● **Instruction 1**: From the excise duty passage, return the text starting at "(iii) The rules" and ending at "the tax burden.".
● **Instruction 2**: Rewrite the paragraph of the excise duty passage that begins "11. Thus it is clear that" as a short bulleted list that keeps its main facts.
● **Instruction 3**: Continue the excise duty passage from the point where it stops.

● **Passage provided**:
==============================

The principles deducible from this decision [Second McDowell's case : [1985]154ITR148(SC) are :

(i) Excise duty is a levy on the manufacture of goods and normally it is payable by the manufacturer.

(ii) Collection of excise duty at a point later to manufacture and from some one else is a matter of administrative convenience, and is related to the machinery of collection.

(iii) The rules providing for collecting the excise duty from the buyers are only enabling provisions, which in no way result in imposing an exclusive obligation on them to meet the tax burden.

11. Thus it is clear that, the levy of excise duty is a charge attached to the goods manufactured, to be discharged primarily by the manufacturer and the fact that the machinery of collection comes into operation at a subsequent stage would not shift this primary responsibility of the manufacturer on the subsequent buyer of goods exclusively. The distinction between the technical concept of a 'charge' of a tax, and its 'collection', is implicit in this reasoning. When the buyer prays the excise duty as a condition for obtaining the release of the goods his payment is relatable to the legal liability of the manufacturer and thereby his payment is nothing but a payment made for and on behalf of the seller or manufacturer, as the case may be. Therefore, the condition for the payment of the excise duty, in effect, results in converting this payment as part of the consideration for the sale of the goods.

In Cawasji's case 1969 (1) Mys LJ 461, the Bench proceeded on the assumption that the point of collection itself was the point of levy and such a levy was statutory, having regard to the provisions of sections 22 and 23 of the Excise Act, read with rule 2 of the relevant Rules.

Section 22 creates a charge by levying the excise duty and countervailing duty on any excisable article manufactured and section 23 prescribes the ways of levying the excise duty. Section 23 in essence directs the levy of excise duty rateably on the quantity of goods produced in or manufactured in or issued from a distillery, brewery, manufactory or warehouse, or imported into the State. Sub-section (aa) thereof pertains to litre-fee levied on the quantity of excisable article imported by any person or recovered by any person when issued from a distillery, brewery, manufactory or warehouse as the case may be. Here again, the State is empowered to adopt one of the ways as may be prescribed. As per rule 2 of the Rules, excise duty or litre-fee or both shall be levied when such excisable articles are issued from any distillery, warehouse or other place of storage. Thus the charge is on the manufacture of goods; and the 'ways' of levy is as prescribed. But these provisions, specifically do not charge the tax on the buyer. If so, the impost being an excise duty, should be primarily charged on the manufacturer and the collection of the same from a subsequent buyer cannot be equated to imposition of the charge on the latter; the buyer is made to discharge the burden fastened on the goods on its manufacture, as held by the Supreme Court in the Second McDowell's case [1985] 59 STC 277.

==============================

● **Data block**:
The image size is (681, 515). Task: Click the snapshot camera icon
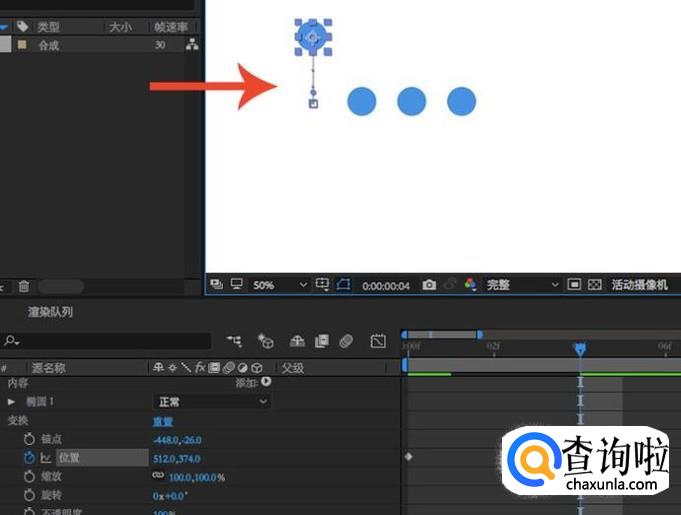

==============================

● **Answer 1**:
(iii) The rules providing for collecting the excise duty from the buyers are only enabling provisions, which in no way result in imposing an exclusive obligation on them to meet the tax burden.

● **Answer 2**:
- Excise duty is a charge attached to manufactured goods and is discharged primarily by the manufacturer.
- Collecting the duty at a later stage does not shift this primary responsibility exclusively onto a subsequent buyer.
- The reasoning implies a distinction between the "charge" of a tax and its "collection."
- When a buyer pays the duty to obtain release of the goods, the payment relates to the manufacturer's legal liability and is made for and on behalf of the seller or manufacturer.
- The duty payment therefore becomes part of the consideration for the sale of the goods.

● **Answer 3**:
12. The practical way of looking at the entire transaction is :

On the goods coming into existence and before it leaves the distillery or manufactory, the manufacturer, if made to pay the excise duty, is bound to pay it to the Government. But immediately on its manufacture, the Government has to purchase the entire quantity and the purchase price payable by the Government would necessarily include the excise duty which it has received from the manufacturer. Thus it serves no purpose, as a matter of effective collection of the excise duty for the State Government to collect the excise duty from the manufacturer. Anyhow, when the Government sells the arrack to the licensees, the Government has to collect the excise duty as part of its selling price. This multiple movement of excise duty along with the arrack is reduced by the State Government adopting a simple mode of collecting it at the stage of releasing the arrack to the licensees. As observed by the Supreme Court this mode of collection is only applying the machinery of collection at a particular stage and not imposing the charge on the licensee.

13. Therefore, the conclusion of the Division Bench in Cawasji's case (1969) 1 Mys LJ 461, that the licensee pays the excise duty, as the person charged with the tax liability is opposed to the decision of the Supreme Court in Second McDowell case : [1985]154ITR148(SC) . The State Government's role in collecting the excise duty from the licensee, as a condition for the sale of arrack to the licensee, is in its capacity as the seller of arrack only; instead of merging the component of excise duty in the price as a single item for practical reasons of accountancy, it is collected separately by a distinct challan. This is nothing but an act of discharging the tax burden of the manufacturer by the licensee under the compulsion of circumstances, i.e., the passing of arrack to the Government from the manufacturer, and thereafter from the Government to the licensees, in such a way that collection of excise duty from the manufacturer would be an avoidable exercise in accountancy.

14. Sub-clause (t) of section 2 of the Karnataka Sales Tax Act (in substance), defines 'sales', as every transfer of the property in goods ... for cash or for deferred payment or other valuable consideration, and sub-clause (v) of section 2 defines 'turnover' as the aggregate amount for which goods are bought or sold, etc. The payment of excise duty is a basic requirement to be complied with by the licensee before the arrack gets transferred to him. It may be a condition precedent or it may be part of the compulsory consideration for passing of the title in the goods. In the circumstances and having regard to the principles governing the concept of excise duty, it is not unreasonable to hold that here payment of excise duty is part of the consideration and not merely a compliance with a prior condition for the transaction. In view of the above, we are of the view that the decision of the Bench of this Court Cawasji's case (1969) 1 Mys LJ 461, is no longer good law and is not binding on us in the light of the decision of the Supreme Court in Second McDowell case [1985] 59 STC 277.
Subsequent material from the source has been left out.